Quant à déterminer les services critiques, « allez expliquer aux parties prenantes que leurs apps n’en sont pas », surtout dans les environnements décentralisés, fait remarquer un participant à la discussion. Ce à quoi on lui répond, entre autres, que la criticité « absolue » (vis-à-vis des utilisateurs) est souvent mieux comprise que la criticité « relative » (par rapport aux autres services).
Gérer le problème à plus haut niveau
Toutes ces réflexions valent essentiellement pour les scénarios dans lesquels on a la main sur la gestion physique de l’infrastructure. Pour les autres – mais pas que -, on peut imaginer gérer la problématique sur les couches supérieures : regroupement de VM sur un minimum d’hôtes, migration de workloads Kubernetes, réduction de la quantité de ressources processeur allouées…

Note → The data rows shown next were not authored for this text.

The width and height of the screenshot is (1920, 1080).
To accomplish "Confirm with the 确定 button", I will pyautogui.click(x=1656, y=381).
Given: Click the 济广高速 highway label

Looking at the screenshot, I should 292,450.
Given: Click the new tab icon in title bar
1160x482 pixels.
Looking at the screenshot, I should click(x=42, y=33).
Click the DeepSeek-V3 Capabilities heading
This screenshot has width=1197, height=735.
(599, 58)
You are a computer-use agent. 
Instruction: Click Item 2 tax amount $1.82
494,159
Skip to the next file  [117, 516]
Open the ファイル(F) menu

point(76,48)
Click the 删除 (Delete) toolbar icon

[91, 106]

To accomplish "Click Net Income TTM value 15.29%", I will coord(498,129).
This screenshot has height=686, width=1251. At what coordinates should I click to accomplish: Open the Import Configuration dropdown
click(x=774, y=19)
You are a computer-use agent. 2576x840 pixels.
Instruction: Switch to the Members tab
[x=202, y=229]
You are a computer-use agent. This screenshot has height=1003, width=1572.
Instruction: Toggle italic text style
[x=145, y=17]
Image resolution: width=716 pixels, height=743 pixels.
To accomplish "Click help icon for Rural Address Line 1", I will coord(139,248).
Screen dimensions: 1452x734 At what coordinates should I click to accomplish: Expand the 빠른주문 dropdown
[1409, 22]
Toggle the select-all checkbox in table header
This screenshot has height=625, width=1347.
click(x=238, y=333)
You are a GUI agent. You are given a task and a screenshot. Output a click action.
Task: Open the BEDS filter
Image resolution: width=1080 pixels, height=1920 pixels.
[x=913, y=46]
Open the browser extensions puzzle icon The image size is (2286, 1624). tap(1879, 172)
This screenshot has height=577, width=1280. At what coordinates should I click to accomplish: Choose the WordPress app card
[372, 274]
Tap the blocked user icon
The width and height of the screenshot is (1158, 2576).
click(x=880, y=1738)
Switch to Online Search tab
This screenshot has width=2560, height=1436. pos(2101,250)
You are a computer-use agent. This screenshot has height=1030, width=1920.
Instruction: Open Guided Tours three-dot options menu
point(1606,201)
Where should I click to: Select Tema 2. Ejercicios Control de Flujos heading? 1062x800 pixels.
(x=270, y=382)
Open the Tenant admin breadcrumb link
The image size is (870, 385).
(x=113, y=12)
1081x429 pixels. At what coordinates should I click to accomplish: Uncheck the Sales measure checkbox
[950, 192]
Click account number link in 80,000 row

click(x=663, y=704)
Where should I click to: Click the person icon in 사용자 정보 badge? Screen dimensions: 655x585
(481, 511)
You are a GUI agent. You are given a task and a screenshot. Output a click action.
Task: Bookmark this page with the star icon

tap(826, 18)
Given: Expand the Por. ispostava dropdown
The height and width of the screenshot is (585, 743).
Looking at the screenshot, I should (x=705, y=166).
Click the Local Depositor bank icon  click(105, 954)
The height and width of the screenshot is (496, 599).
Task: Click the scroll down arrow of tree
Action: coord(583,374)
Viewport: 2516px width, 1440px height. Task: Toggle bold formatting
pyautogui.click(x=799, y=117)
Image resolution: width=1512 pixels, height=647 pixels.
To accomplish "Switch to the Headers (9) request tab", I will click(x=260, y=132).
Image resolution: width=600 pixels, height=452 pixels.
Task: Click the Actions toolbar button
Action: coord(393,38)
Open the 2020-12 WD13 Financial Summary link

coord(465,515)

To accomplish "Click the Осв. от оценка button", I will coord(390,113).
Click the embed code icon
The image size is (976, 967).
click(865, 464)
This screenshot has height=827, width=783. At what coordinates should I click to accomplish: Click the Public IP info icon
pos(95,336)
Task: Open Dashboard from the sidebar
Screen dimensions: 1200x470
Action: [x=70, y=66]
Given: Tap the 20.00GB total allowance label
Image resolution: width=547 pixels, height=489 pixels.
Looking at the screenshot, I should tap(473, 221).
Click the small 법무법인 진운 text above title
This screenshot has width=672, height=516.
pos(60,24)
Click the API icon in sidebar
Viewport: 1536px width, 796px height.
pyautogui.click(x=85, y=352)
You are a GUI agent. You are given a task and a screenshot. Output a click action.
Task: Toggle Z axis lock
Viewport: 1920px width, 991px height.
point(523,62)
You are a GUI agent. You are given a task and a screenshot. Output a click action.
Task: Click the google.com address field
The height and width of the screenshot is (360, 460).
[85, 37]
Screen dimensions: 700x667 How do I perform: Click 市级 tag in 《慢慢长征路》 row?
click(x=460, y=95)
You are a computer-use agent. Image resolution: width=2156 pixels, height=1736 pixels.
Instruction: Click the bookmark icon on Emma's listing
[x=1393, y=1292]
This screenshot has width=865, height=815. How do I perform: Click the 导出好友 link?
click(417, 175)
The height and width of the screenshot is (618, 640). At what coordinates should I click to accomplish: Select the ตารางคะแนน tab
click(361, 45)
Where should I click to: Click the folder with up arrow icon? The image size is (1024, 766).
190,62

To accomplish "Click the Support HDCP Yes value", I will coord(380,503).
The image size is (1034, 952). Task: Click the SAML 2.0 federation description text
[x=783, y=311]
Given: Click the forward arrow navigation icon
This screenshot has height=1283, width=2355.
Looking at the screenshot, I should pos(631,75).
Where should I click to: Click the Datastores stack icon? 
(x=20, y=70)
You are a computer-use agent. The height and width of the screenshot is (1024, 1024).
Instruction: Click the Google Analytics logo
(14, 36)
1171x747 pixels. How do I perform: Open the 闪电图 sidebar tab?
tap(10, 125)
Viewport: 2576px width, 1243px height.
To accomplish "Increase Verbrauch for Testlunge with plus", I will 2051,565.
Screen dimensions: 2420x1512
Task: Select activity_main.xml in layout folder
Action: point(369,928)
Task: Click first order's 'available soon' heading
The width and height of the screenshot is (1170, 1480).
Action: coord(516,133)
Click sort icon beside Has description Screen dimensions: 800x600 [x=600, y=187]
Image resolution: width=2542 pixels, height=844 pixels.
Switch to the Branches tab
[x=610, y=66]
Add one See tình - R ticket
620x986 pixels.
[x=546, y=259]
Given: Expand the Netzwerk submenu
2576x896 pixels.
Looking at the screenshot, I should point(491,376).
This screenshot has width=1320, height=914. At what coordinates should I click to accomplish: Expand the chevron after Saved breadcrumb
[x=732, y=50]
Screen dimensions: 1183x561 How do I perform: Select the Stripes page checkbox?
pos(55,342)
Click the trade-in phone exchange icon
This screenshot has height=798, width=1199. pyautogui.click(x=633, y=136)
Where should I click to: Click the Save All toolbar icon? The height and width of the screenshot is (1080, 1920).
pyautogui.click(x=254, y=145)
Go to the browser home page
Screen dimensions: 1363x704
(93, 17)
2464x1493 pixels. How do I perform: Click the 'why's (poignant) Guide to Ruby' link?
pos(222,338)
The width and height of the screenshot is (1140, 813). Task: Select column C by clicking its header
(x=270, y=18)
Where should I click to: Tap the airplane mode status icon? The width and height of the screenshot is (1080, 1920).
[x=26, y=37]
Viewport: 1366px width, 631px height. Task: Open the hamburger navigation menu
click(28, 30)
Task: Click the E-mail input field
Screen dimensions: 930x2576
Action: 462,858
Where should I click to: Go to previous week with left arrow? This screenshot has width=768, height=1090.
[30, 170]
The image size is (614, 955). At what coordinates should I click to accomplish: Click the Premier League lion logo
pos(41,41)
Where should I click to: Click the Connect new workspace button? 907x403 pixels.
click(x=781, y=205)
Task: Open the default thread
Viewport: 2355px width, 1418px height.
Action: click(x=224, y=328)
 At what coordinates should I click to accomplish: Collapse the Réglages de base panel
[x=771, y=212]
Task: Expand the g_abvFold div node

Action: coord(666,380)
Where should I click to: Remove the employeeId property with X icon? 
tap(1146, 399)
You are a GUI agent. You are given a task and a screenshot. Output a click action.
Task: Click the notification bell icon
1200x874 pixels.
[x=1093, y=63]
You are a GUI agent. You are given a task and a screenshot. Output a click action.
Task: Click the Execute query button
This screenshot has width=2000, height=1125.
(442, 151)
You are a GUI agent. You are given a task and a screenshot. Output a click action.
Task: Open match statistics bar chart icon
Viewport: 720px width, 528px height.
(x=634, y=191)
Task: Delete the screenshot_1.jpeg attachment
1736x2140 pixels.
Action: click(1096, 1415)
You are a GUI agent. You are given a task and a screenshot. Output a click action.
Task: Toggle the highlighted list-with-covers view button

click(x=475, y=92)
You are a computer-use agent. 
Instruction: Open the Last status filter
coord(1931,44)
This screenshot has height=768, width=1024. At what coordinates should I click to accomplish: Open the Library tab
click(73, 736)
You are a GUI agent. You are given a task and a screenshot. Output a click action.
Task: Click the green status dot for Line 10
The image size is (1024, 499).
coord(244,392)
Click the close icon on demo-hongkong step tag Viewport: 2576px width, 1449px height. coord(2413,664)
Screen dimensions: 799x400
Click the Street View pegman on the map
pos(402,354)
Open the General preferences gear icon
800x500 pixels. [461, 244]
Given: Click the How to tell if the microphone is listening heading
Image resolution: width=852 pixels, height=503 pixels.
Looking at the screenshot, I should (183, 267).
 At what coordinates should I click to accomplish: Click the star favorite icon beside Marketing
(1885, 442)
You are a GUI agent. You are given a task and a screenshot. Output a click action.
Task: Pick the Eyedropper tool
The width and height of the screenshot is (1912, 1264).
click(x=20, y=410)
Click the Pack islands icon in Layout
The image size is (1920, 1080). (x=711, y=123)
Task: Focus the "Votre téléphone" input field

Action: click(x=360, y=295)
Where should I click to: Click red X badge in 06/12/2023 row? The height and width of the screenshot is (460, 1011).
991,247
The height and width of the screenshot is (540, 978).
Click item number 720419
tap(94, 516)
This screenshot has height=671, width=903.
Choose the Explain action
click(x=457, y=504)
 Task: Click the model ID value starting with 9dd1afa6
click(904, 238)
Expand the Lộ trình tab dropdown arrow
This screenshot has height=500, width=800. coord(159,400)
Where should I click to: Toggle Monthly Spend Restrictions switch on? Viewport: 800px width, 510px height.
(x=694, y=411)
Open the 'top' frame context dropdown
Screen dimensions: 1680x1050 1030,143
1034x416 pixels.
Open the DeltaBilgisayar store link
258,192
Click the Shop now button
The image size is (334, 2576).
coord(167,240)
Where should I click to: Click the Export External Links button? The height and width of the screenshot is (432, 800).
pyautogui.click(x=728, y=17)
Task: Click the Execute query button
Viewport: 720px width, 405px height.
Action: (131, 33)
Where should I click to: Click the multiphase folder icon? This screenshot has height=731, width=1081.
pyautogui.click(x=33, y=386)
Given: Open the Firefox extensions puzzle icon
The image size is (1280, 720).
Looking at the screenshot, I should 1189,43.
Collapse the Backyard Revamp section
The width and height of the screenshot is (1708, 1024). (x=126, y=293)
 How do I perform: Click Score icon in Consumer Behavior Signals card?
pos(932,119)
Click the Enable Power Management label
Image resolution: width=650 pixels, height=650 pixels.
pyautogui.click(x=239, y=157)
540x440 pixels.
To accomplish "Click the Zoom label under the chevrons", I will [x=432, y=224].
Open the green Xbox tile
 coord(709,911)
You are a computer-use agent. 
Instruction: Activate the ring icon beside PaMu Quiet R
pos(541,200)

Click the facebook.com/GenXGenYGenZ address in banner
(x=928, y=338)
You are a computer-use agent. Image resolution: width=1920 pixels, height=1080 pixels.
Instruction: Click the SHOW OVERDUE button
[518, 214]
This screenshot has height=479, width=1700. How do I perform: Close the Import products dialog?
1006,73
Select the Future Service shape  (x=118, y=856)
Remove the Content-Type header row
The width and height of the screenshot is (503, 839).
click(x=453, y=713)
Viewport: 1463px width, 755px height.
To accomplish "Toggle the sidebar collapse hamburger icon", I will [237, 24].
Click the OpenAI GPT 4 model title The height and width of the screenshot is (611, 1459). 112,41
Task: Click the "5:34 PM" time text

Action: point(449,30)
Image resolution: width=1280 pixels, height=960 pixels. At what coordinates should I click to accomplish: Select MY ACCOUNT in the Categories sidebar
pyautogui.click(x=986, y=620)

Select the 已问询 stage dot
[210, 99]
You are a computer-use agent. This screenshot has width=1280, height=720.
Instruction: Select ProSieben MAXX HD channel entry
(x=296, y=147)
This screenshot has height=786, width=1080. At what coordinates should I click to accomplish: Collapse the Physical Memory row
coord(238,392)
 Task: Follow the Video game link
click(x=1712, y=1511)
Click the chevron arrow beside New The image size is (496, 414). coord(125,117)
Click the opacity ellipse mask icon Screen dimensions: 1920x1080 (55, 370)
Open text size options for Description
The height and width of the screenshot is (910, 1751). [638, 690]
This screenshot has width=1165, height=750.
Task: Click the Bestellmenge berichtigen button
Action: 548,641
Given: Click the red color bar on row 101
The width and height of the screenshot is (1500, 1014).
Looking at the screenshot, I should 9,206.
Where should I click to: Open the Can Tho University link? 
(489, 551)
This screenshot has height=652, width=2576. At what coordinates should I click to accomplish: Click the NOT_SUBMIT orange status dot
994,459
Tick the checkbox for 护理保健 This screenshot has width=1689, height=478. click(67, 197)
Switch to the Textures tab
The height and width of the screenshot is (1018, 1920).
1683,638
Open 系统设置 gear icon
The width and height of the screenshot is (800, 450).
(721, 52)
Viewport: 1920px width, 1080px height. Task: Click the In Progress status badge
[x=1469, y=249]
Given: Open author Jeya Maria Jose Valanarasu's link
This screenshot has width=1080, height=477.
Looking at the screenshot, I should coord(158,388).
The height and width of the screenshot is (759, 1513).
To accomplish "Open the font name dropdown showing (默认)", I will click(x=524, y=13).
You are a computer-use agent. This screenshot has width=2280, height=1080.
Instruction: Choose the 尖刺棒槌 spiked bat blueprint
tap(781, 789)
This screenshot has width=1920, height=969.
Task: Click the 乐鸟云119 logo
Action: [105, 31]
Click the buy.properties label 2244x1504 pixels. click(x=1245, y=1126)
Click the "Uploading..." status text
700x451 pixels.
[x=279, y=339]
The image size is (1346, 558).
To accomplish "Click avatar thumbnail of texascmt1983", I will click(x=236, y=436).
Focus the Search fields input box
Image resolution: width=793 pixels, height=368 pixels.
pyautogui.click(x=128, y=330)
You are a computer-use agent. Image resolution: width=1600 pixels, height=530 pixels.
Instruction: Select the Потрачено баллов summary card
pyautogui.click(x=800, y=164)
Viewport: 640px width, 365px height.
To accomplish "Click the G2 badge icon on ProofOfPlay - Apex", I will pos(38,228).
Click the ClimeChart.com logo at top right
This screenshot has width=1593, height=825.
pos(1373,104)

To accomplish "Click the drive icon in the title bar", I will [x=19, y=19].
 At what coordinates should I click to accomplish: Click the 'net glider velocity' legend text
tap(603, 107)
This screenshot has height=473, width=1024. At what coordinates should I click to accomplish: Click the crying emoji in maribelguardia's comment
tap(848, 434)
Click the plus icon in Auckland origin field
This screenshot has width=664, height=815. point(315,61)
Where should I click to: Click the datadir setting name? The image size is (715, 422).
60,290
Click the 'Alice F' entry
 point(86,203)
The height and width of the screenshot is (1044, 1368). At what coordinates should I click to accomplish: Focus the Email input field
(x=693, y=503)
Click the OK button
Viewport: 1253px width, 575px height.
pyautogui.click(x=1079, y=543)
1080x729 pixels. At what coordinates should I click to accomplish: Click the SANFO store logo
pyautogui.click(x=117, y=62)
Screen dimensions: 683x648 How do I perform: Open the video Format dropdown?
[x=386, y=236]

« [Nous concernant,] nous n’exploitons pas les machines que nous n’avons pas explicitement assignées à un service », lance un des participants à la discussion. Un autre suggère, d’expérience, de placer les serveurs critiques dans la partie inférieure des racks, l’air chaud ayant tendance à monter. On ne les mettra cependant pas tout en bas, afin de se protéger des inondations.
Solution a priori plus sûre, mais aussi plus chère : avoir une infra multisite. « Aujourd’hui, on prendrait simplement plusieurs datacenters ou de la haute disponibilité cloud […], mais ce n’est pas le même prix », confirme un utilisateur qui met en avant un autre élément : les SSD. S’il y en avait eu dans les installations d’un de ses anciens employeurs, cela aurait pu atténuer un incident consécutif à une coupure d’électricité. C’était lors d’un test de basculement vers les onduleurs. Au moment de revenir sur la source principale, un bug logiciel est survenu. Beaucoup de machines s’étant éteintes récupéraient leur image système sur des serveurs centralisés. Lorsqu’elles ont redémarré, il a fallu définir des priorités, faute de suffisamment d’I/O pour tout charger en parallèle. Et dans ce cadre, « déterminer ce qui était le plus important a pris autant de temps que si nous y étions allés au doigt mouillé ».
« Cela me rappelle une histoire comparable », réagit un sysadmin. Le contexte : des centaines de serveurs Windows en boot réseau. Et, régulièrement, des « brown-outs », là aussi à défaut d’assez d’I/O. « J’ai convaincu le management d’acheter un des premiers SSD ‘entreprise’ du marché [une carte PCIe]. » Deux exemplaires pour une facture à cinq chiffres, mais qui ont suffi à fluidifier les opérations.